Tuesday, May 05, 2015

The beautiful and the ugly

This is growing down by the stream, and I have seen it in other places 
along watercourses here. It looks awfully like the yellow flag or yellow water iris
 that is notoriously invasive; if given any chance, it will ruin wetlands. 
Yet it is still widely available in the nursery trade, and widely used in water gardens. 
This whole "invasive species" problem probably won't be solved 
until there are just two or three kinds of anything left. 
At least these yellow beauties stay put. If you want to read a worse horror story,
 just search "Burmese python" and Everglades." 
I am engaged in a losing battle with Knapweed, 
or Russian Thistle, which is forming a monoculture 
in my meadow in northern Michigan and driving out the grass and wildflowers. 
It puts a chemical into the soil that discourages 
any but its own seeds from germinating. . . .(sound of sobbing.)


At the Cafe at Night

All this uproar under the stars
Only art makes sense of. The houses
Pay no heed to the passing night,
The moon is an object--it takes art
To get to the bottom of it. Men
Hate one another. The uproar
Of consent tingles the pulse. This
Disbelieved, ask the next
Person. The noise assails the stars.

Let us refer to those two at the cafe
Sitting outside in the night, the electric
Bulb bare, the street past the chairs
Empty, they tolerate one another
Only because of Van Gogh's paint.

Ralph Gustafson  (1909-1995)

15 Canadian Poets x 3, Oxford University Press, Canada,
 Fourth Edition, 2001, page 34.

(Work to complete)
A – Write out everything in the blog post from "Yet it is still" down to "germinating. . . .(sound of sobbing.)".
B – According to the blog post, what plant is forming a monoculture in the writer's meadow in northern Michigan?
The records below the blog post come from a different source.

(Data)
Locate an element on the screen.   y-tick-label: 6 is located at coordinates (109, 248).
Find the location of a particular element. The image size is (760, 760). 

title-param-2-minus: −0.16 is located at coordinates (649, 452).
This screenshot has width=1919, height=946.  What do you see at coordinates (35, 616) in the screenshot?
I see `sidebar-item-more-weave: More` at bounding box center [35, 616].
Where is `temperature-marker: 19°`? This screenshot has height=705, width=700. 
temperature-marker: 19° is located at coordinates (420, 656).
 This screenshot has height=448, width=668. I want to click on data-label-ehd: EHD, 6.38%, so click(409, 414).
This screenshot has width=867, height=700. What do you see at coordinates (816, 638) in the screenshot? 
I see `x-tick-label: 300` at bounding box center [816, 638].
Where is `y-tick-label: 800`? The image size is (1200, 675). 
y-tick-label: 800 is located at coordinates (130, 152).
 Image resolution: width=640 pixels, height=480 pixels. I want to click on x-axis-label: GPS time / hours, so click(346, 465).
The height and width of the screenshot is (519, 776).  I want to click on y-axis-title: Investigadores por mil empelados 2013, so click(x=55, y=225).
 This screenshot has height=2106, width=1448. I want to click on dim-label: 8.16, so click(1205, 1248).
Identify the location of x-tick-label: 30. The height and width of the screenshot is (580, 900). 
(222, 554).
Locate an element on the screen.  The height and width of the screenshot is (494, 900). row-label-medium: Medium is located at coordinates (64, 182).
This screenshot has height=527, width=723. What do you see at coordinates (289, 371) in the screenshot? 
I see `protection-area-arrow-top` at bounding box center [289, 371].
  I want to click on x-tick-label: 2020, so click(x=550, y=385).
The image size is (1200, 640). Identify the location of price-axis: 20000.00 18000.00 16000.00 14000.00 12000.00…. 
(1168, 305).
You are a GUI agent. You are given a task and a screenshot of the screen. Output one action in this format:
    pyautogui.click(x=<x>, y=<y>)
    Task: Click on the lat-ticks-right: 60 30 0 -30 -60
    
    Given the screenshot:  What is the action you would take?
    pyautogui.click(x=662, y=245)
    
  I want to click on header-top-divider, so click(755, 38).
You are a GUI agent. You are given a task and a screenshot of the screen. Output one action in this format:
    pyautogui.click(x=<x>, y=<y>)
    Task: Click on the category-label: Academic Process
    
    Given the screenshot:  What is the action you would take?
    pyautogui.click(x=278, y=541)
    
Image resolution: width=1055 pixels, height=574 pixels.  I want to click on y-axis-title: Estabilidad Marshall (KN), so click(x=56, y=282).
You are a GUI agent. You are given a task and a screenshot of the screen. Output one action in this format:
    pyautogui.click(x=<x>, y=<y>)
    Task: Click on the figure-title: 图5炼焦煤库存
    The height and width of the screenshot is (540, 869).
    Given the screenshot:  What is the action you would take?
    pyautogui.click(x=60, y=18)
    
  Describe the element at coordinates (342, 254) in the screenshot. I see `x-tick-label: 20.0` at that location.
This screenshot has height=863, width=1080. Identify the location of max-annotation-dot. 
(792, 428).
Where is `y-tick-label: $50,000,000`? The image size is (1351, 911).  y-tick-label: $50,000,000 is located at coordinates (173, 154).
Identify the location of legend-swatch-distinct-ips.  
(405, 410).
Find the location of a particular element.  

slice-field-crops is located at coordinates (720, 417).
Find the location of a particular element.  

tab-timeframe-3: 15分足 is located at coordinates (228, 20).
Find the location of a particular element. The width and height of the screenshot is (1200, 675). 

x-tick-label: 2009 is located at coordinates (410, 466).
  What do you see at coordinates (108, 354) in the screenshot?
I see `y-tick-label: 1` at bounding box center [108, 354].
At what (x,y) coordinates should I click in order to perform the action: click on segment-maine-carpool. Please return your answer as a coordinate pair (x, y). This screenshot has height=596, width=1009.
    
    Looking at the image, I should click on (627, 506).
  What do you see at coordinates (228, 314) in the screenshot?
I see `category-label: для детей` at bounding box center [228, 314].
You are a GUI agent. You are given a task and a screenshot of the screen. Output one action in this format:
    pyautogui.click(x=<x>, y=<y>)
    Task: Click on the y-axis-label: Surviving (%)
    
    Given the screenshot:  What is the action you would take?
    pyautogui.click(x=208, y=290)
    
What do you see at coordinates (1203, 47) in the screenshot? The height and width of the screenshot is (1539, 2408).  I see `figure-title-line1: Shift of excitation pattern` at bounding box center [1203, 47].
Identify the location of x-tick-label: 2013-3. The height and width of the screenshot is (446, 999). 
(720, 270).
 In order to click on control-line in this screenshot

(Results for the exercise)
A –
Yet it is still widely available in the nursery trade, and widely used in water gardens. 
This whole "invasive species" problem probably won't be solved 
until there are just two or three kinds of anything left. 
At least these yellow beauties stay put. If you want to read a worse horror story,
 just search "Burmese python" and Everglades." 
I am engaged in a losing battle with Knapweed, 
or Russian Thistle, which is forming a monoculture 
in my meadow in northern Michigan and driving out the grass and wildflowers. 
It puts a chemical into the soil that discourages 
any but its own seeds from germinating. . . .(sound of sobbing.)

B – Knapweed, or Russian Thistle.